My question rather counts to physics, but it still involves statistical mathematics.
Given the equation of motion for a pendulum: $$x(t) = A\,\cos(\omega\,t)$$
This is an object with an $x$-coordinate varying from $x \in [-A,A]$
Now for calculating the Probability distribution, that predicts the probability of finding the Pendulum in a certain interval I stumbled on the following:
$$ P = \dfrac{2}{T}\, \dfrac{1}{|v|}$$
I'm not sure why this is true but I'm also not familiar with statistics yet.
Anyway, the Probability can be explicitly calculated:
$$P = \dfrac{2}{T}\dfrac{1}{\omega\,A\,|\sin(\omega\,t)|} = \dfrac{1}{\pi\,A\,\sqrt{1-\cos^2(\omega\,t)}}$$
Now by geometry: $\omega\,t = \varphi = \arccos(x/A)$, so finally:
$$P(x) = \dfrac{1}{\pi\,A\,\sqrt{1-(x/A)^2}}$$
The only problem arising: $P(\pm A) \to \infty$. How can it be interpreted the probability distribution goes to infinity? This would imply that the probability for finding the Pendulum at $x \in [-A, x_i]$ with $x_i \in (-A,A]$ always is to be infinit, isn't it?
Where is $$ P = \dfrac{2}{T}\, \dfrac{1}{|v|}$$ from ?

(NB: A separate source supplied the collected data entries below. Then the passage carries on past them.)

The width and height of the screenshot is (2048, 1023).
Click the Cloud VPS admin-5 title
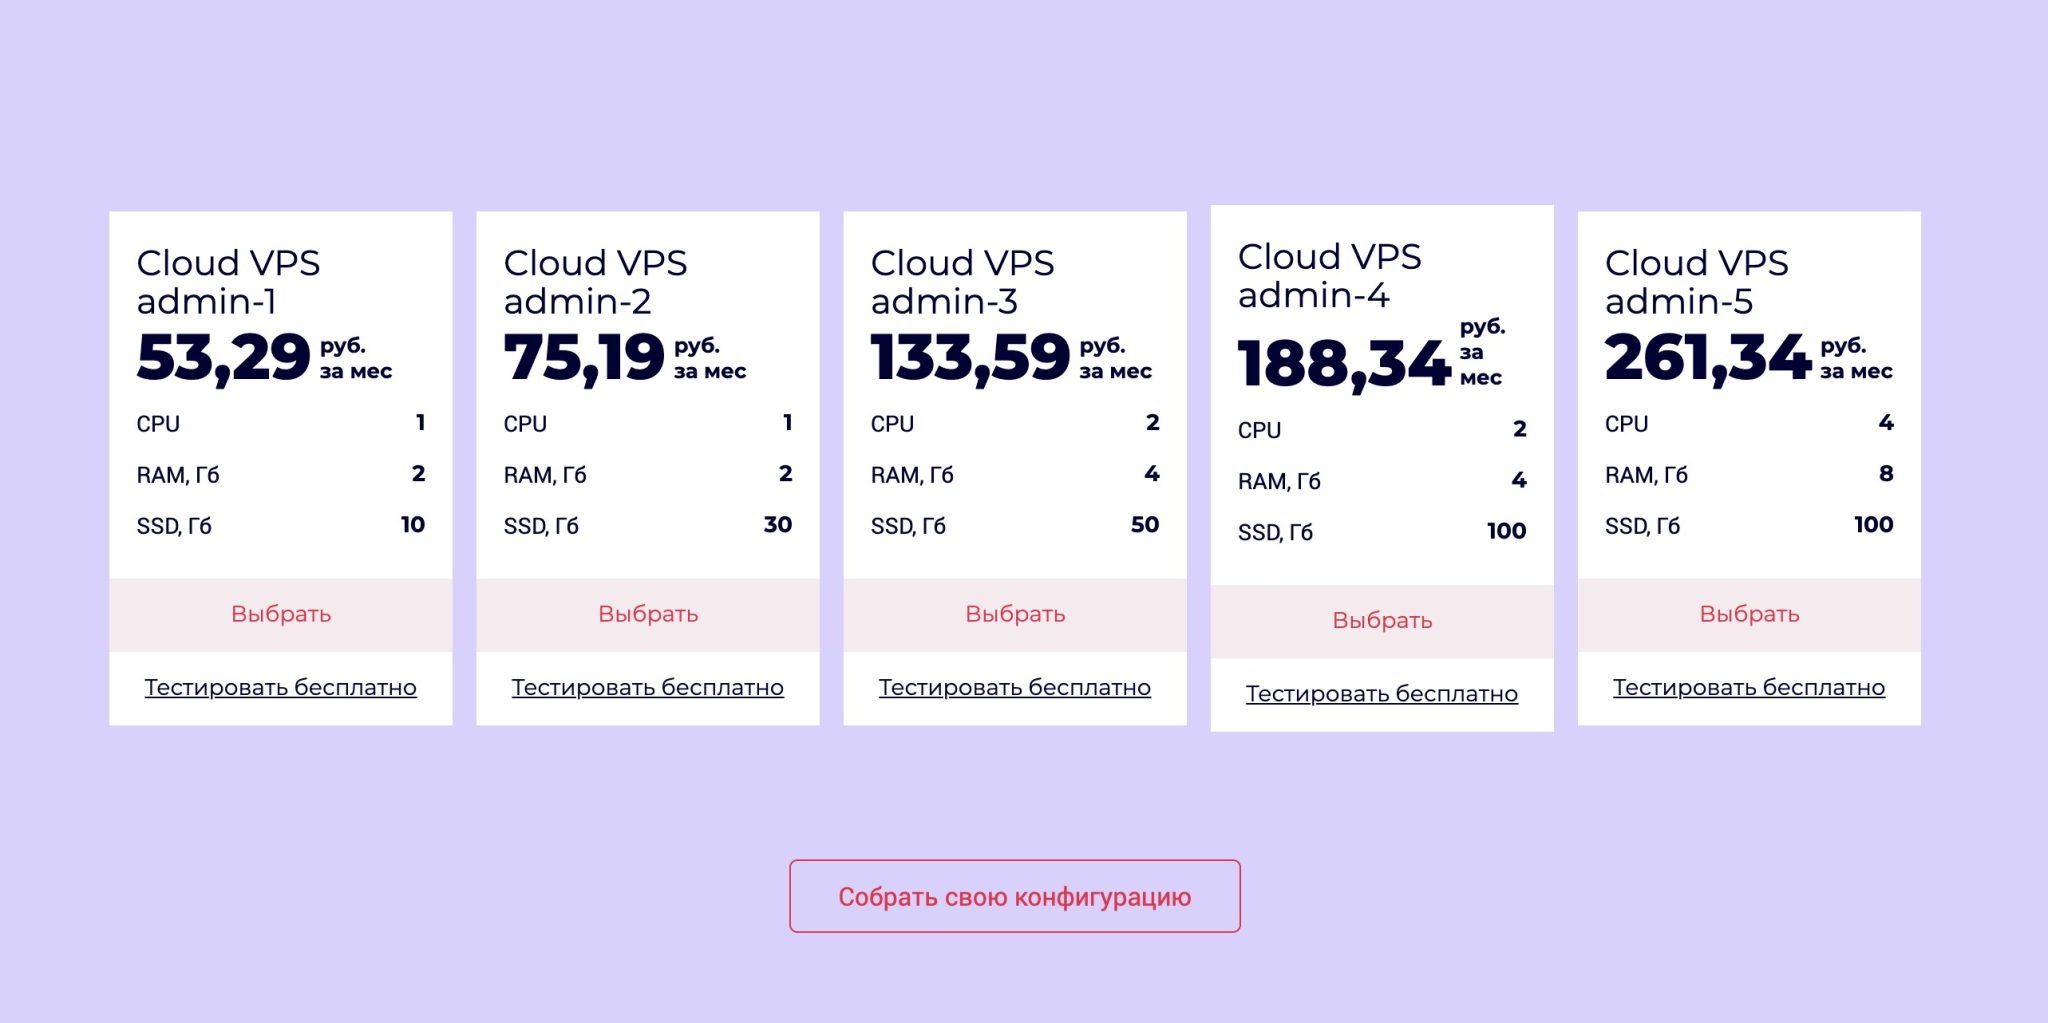(1696, 281)
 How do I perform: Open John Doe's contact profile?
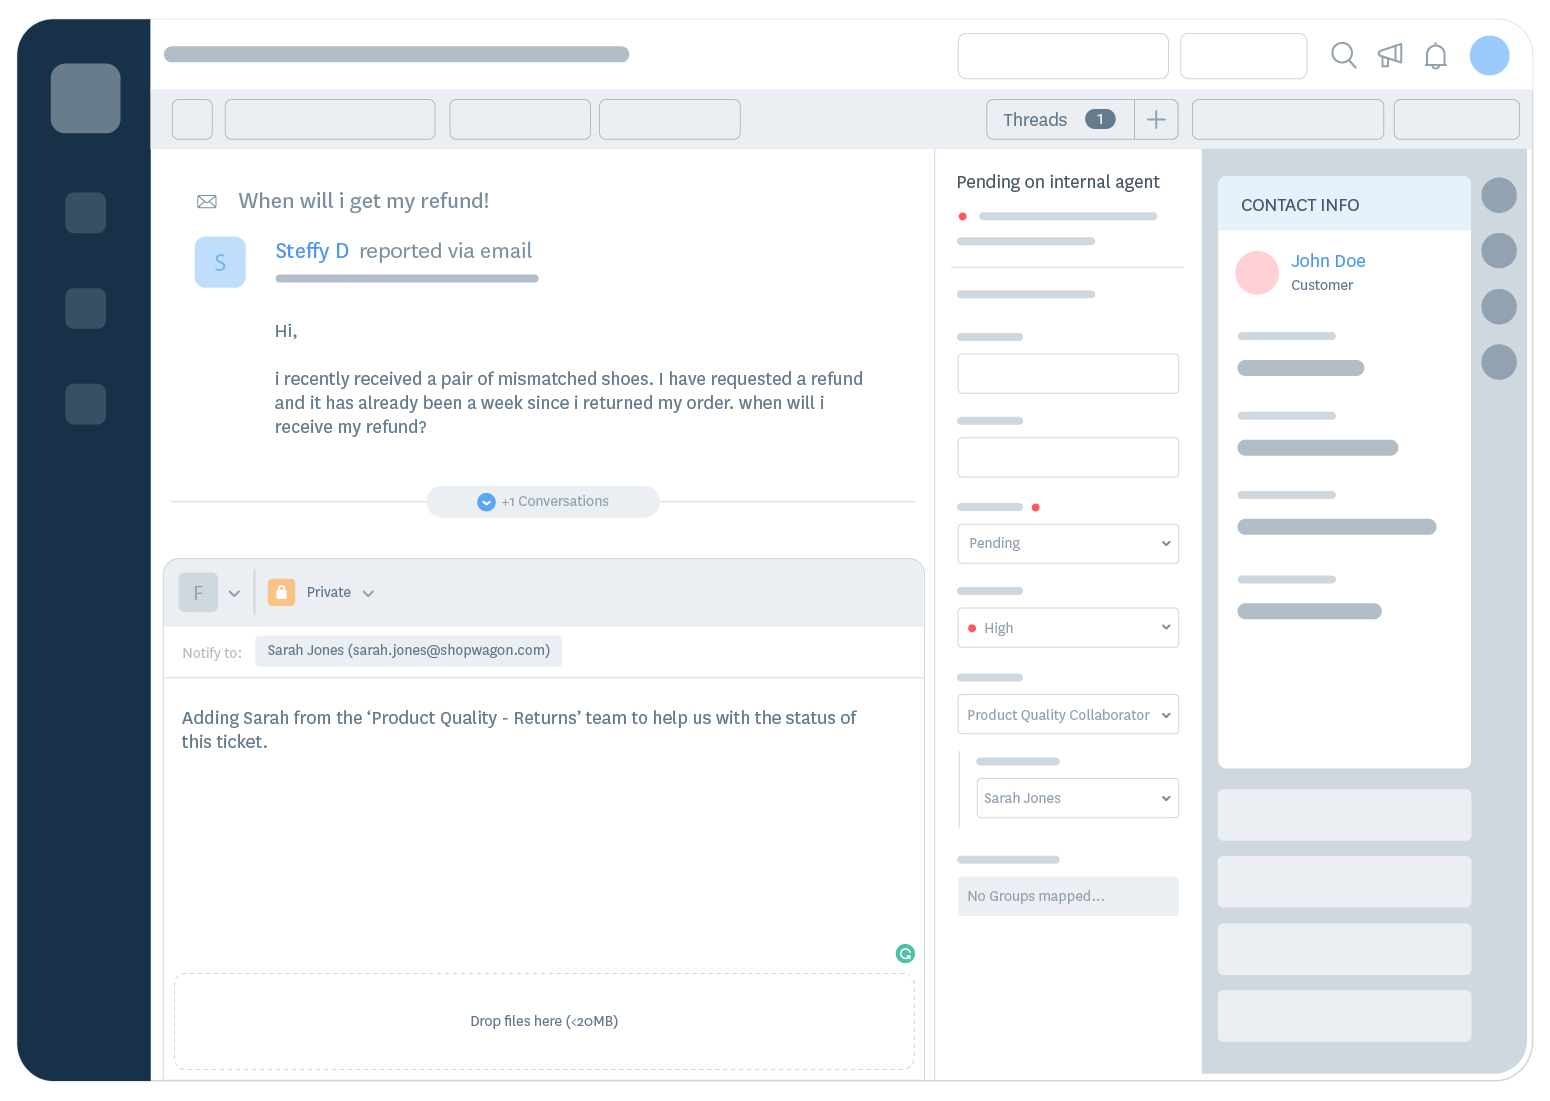tap(1328, 260)
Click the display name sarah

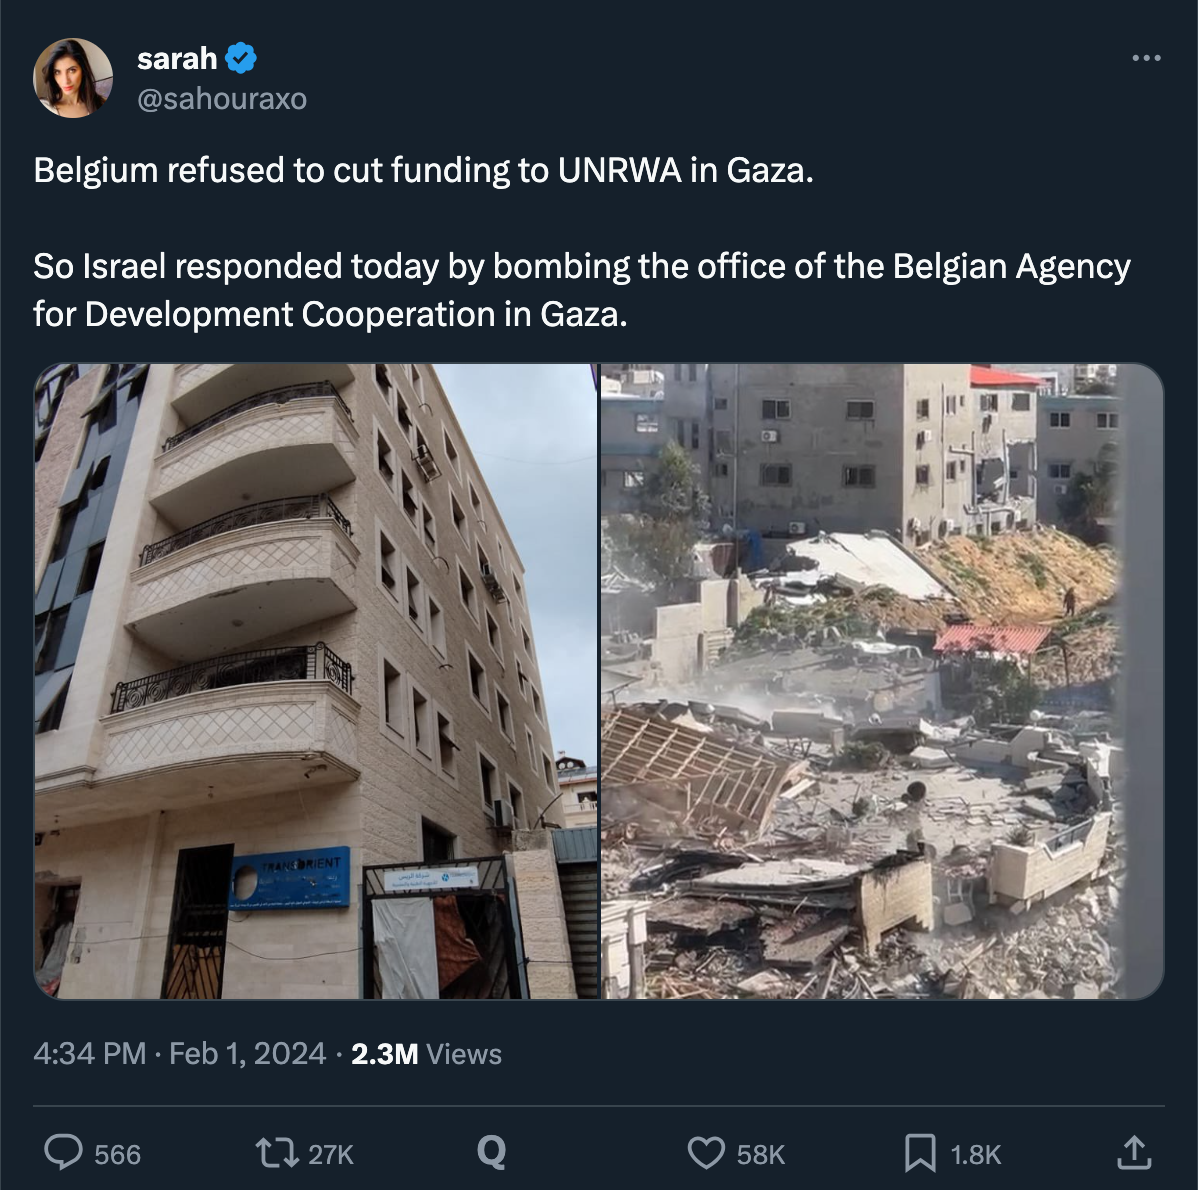(x=176, y=58)
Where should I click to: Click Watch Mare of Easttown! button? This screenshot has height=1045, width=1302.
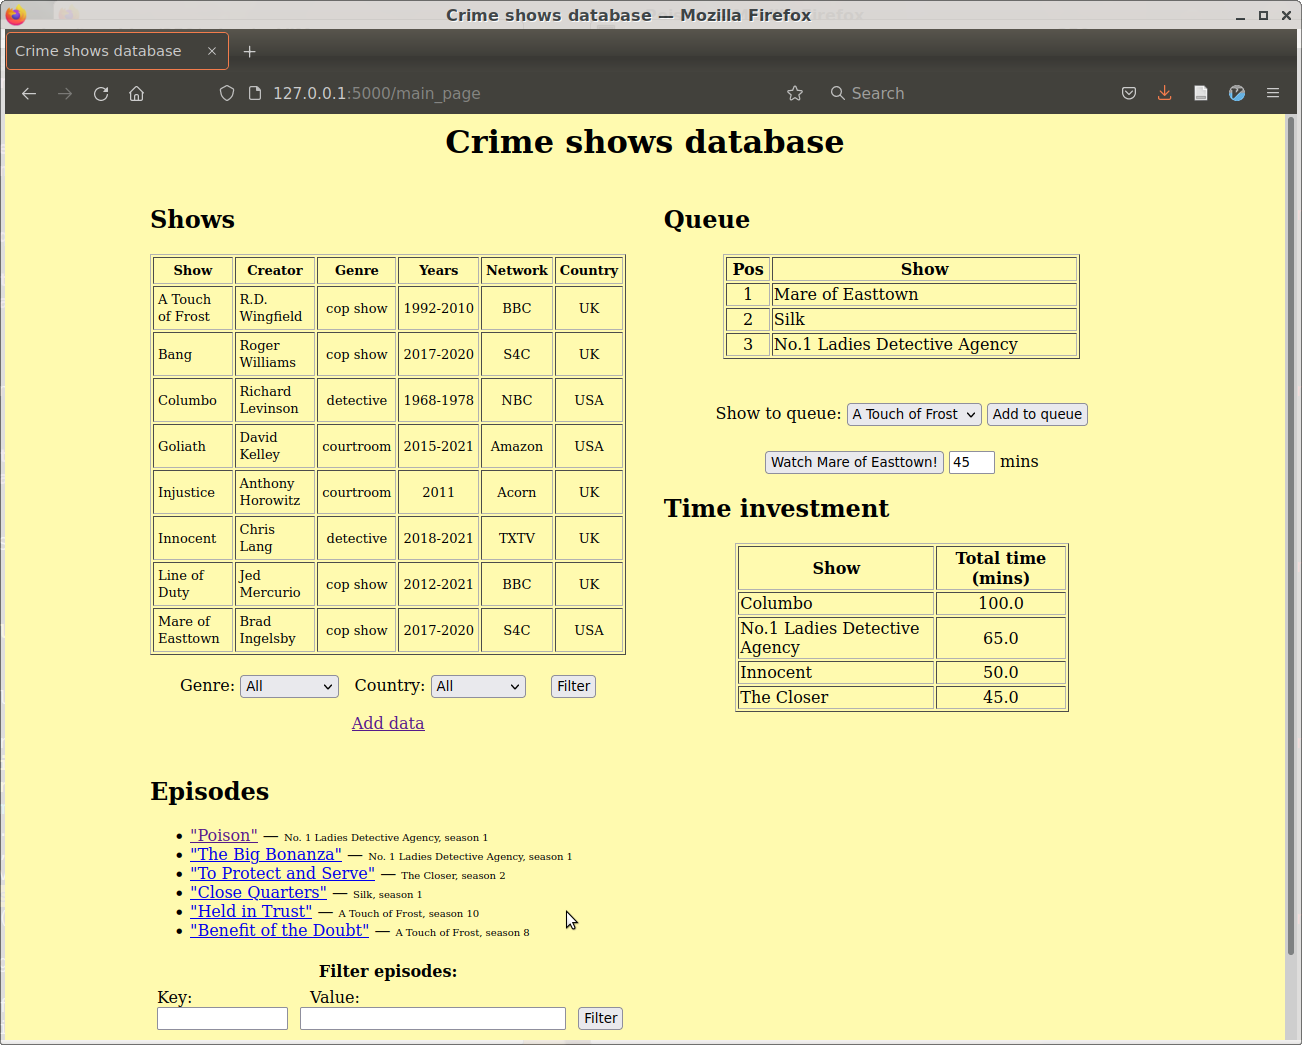point(854,462)
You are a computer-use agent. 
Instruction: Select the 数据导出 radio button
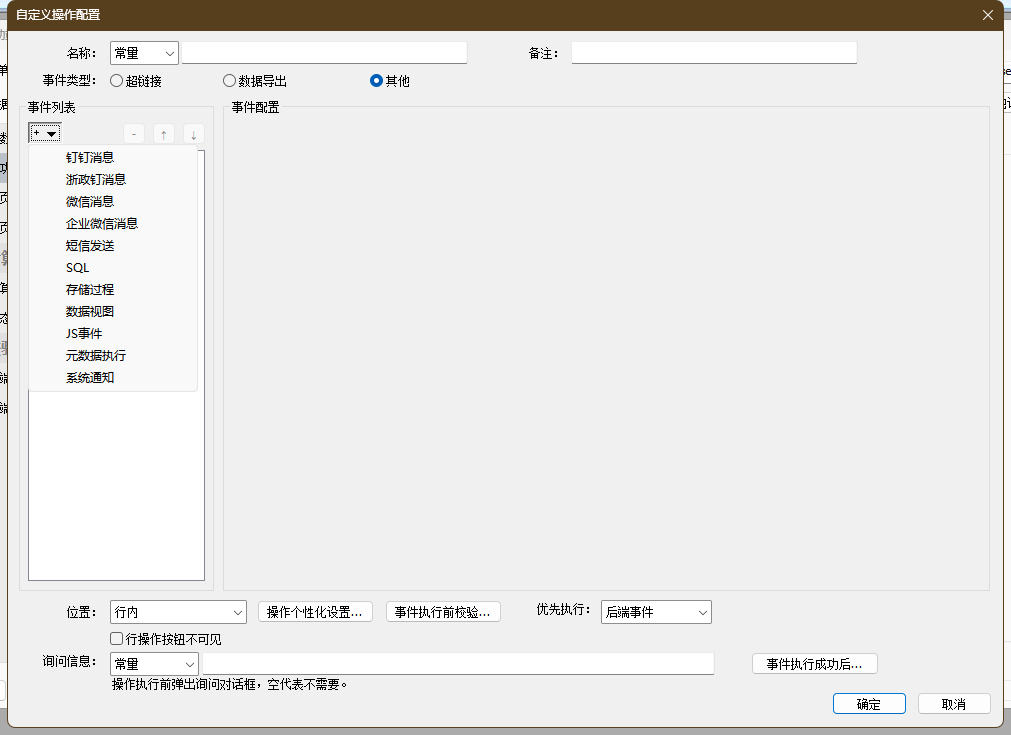click(230, 81)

If we assume that time $t$ is uniformly distributed on the interval $[0,2\pi/\omega]$. The CDF of $x(t)$ is then \begin{align} F(x)&=\frac{\omega}{2\pi}\operatorname{Leb}\Big\{t\in[0,2\pi/\omega]:A\cos(\omega t)\le x\Big\}=\frac{\omega}{2\pi}\Big\{\frac{2\pi}{\omega}-\frac{1}{\omega}\arccos\frac{x}{A}\Big\}\\ &=1-\frac{1}{2\pi}\arccos\frac{x}{A}\,. \end{align} Where Leb denotes Lebesgue's measure. The PDF of $x(t)$ is therefore $$ P(x)=\frac{d}{dx}F(x)=\frac{1}{2\pi}\frac{1}{\sqrt{1-x^2/A^2}}\,. $$ It is not surprising that this PDF has infinite peaks at $x=\pm A$ because the speed of the pendulum around the maximum amplitudes is slowest.
There is nothing wrong with an infinite probability density. The probability of finding the pendulum in an interval $[x,y]$ is $F(y)-F(x)$ and this is finite for every interval.